They develop over time as collagen in the gel-like fluid in the back of the eye clump together and cast shadows on the retina. This fluid is called the vitreous, and it creates these clumps as it shrinks during the aging process. They are not usually dangerous and can come and go over time, but severe cases can be quite frustrating if they affect vision in a meaningful way.
In rare cases, these floaters can be a sign of a more serious condition such as eye disease, diabetic retinopathy, tumors, or injury. Harvard Medical School warns that as the vitreous shrinks it can begin to tug on the retina it is attached to as it pulls away. In some cases, this will tear the retina and can lead to retinal detachment and permanent vision loss. This situation will require immediate medical attention to avoid losing vision, and in most cases, the tear can be treated with either laser or cold therapies.

Pixel coordinate grounding data:
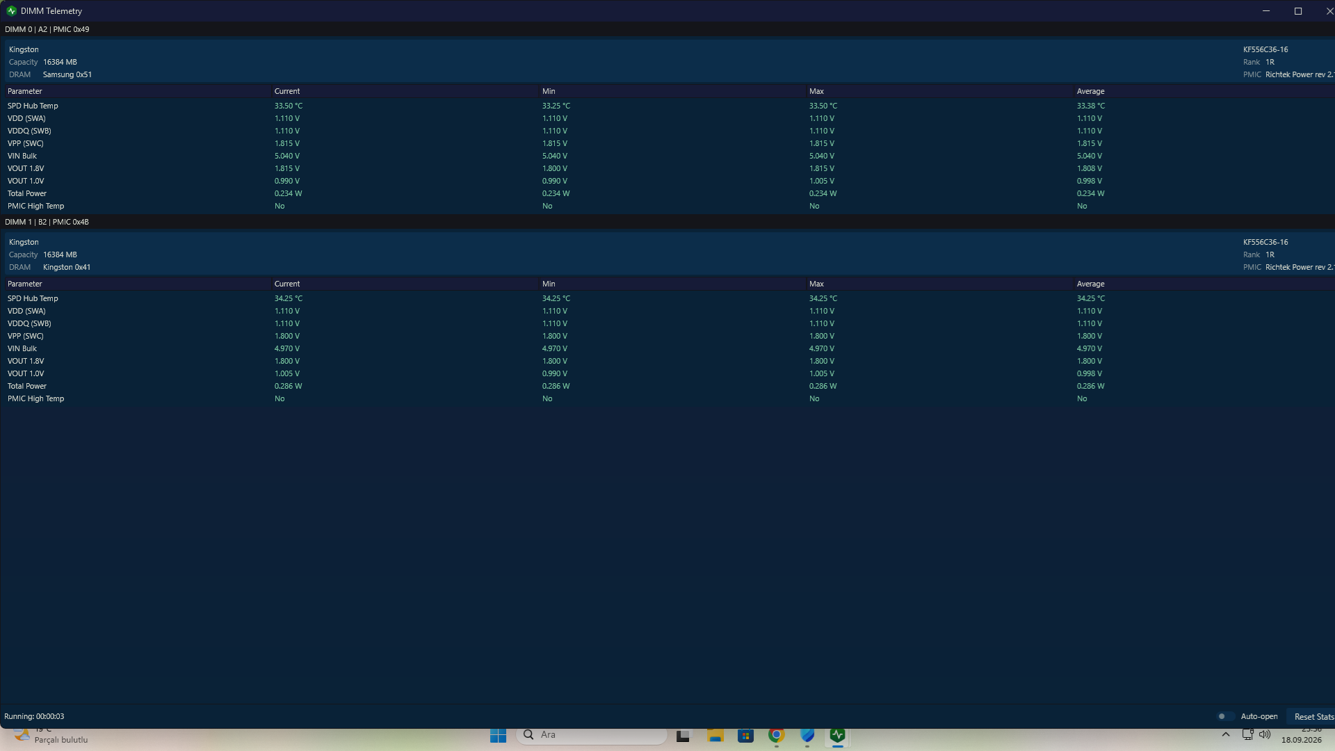Click the Average column header for DIMM 1
The image size is (1335, 751).
pos(1090,284)
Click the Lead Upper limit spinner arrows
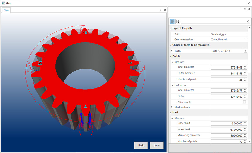Image resolution: width=252 pixels, height=153 pixels. [245, 123]
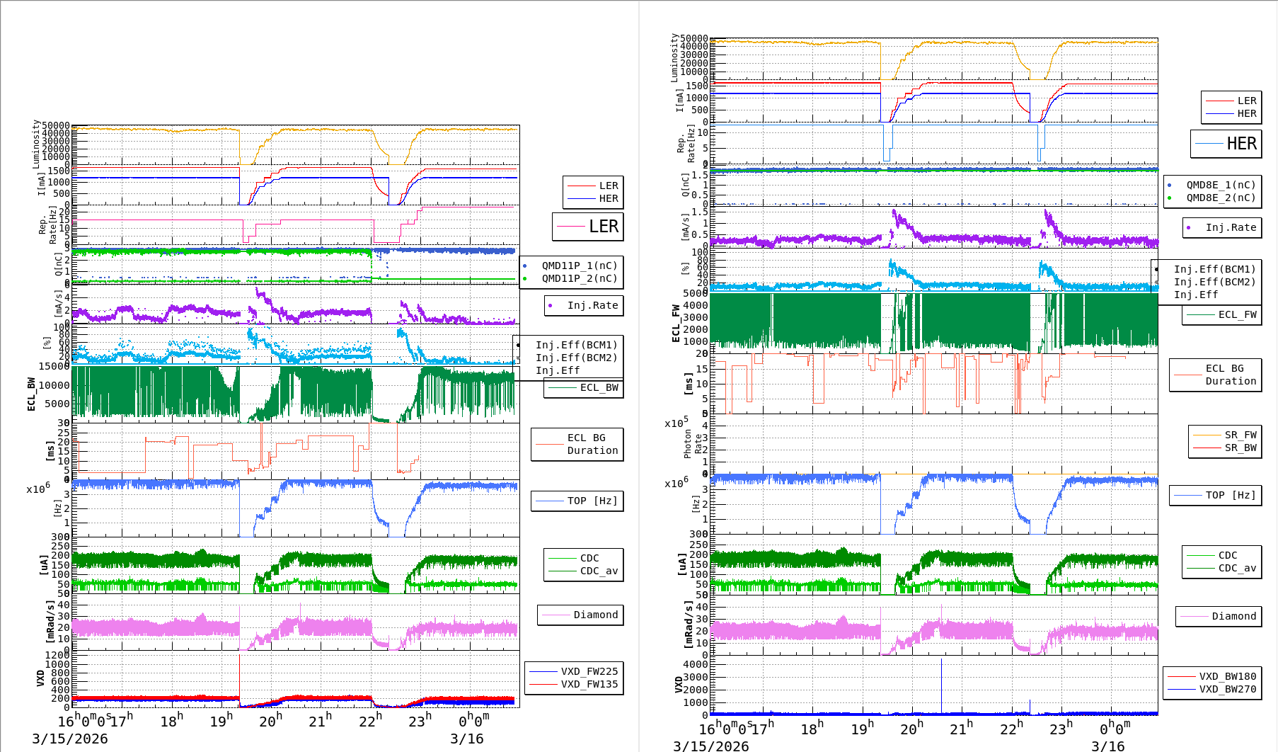Viewport: 1278px width, 752px height.
Task: Select Inj.Eff(BCM1) legend entry in left panel
Action: point(575,345)
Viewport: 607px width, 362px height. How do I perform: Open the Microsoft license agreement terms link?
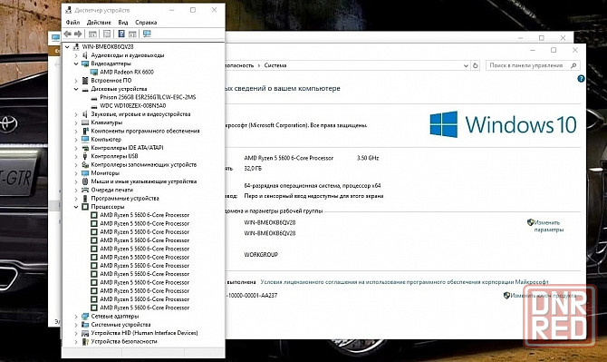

### Activities
**1)** Answer these questions from the text on eye floaters:
(a) What is the gel-like fluid in the back of the eye called?
(b) Which institution warns that the shrinking vitreous can tug on the retina?
(c) In most cases, what two therapies can treat a retinal tear?
**2)** Decide whether each statement agrees with the text on eye floaters, and quote the words that settle it:
(a) Floaters are usually dangerous.
(b) A retinal tear can lead to permanent vision loss.
(c) The vitreous grows larger during the aging process.
**3)** Please extend the text on eye floaters, picking up after its last sentence.

### Replies
**1)**
(a) The vitreous
(b) Harvard Medical School
(c) Laser or cold therapies

**2)**
(a) No: "They are not usually dangerous"
(b) Yes: "this will tear the retina and can lead to retinal detachment and permanent vision loss"
(c) No: "it creates these clumps as it shrinks during the aging process"

**3)**
Treating the floaters themselves is not always a realistic option, and over time, most people seem to notice them less often. For those severe cases, the Mayo Clinic explains that there are two main ways to eliminate eye floaters: lasers and surgery. Using lasers, an ophthalmologist can pinpoint specific floaters and try to break them up into less noticeable pieces. Unfortunately, results with this treatment are mixed, and there is some risk of retina damage. The other option, surgery, involves removing the vitreous entirely and replacing it with a similar fluid to support the eye's shape. Like the laser treatment, results are mixed, and new floaters can develop later. There are also risks of retinal tears and bleeding.